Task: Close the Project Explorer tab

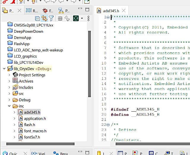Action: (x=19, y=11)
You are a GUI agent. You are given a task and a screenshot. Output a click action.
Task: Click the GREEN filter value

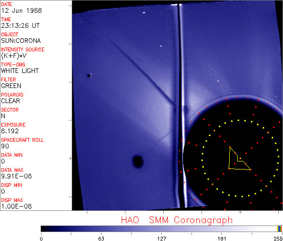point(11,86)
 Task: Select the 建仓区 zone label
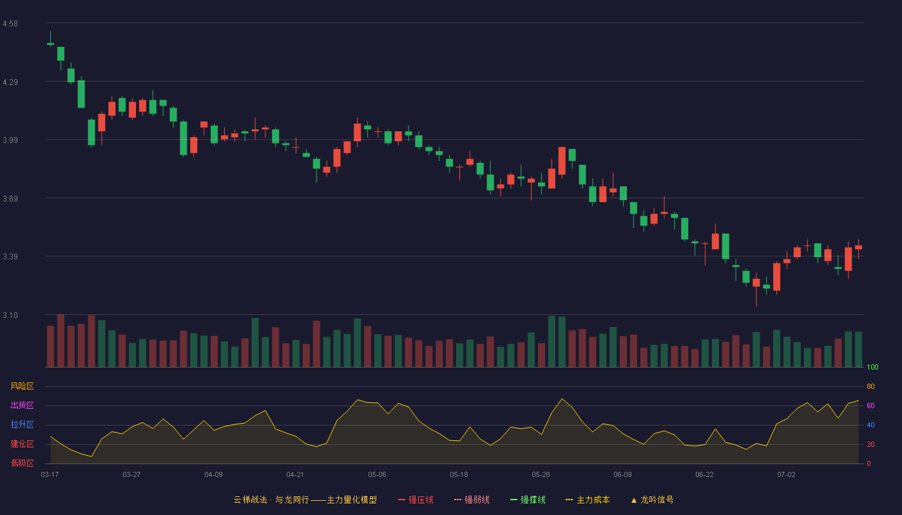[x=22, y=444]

---

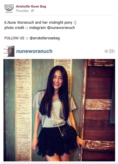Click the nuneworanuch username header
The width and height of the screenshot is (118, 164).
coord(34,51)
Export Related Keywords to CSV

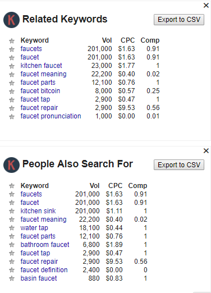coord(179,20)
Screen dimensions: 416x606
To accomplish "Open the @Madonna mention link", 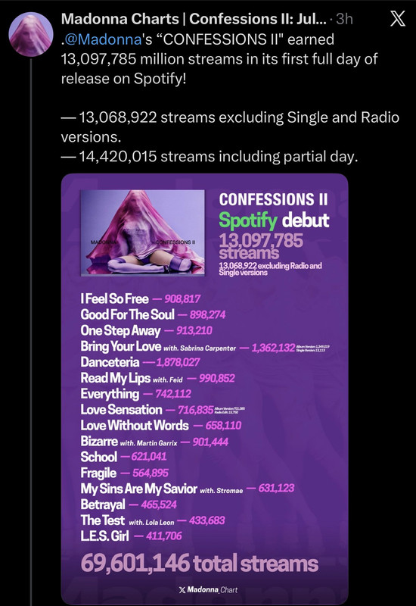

Problem: Print the line above containing "Export Related Keywords to CSV", the line containing "the @Madonna mention", and everything between them, exactly as written. Pictures stay out.

Solution to this task:
Export Related Keywords to CSV

coord(179,20)
Screen dimensions: 416x606
To accomplish "Open the @Madonna mention link", 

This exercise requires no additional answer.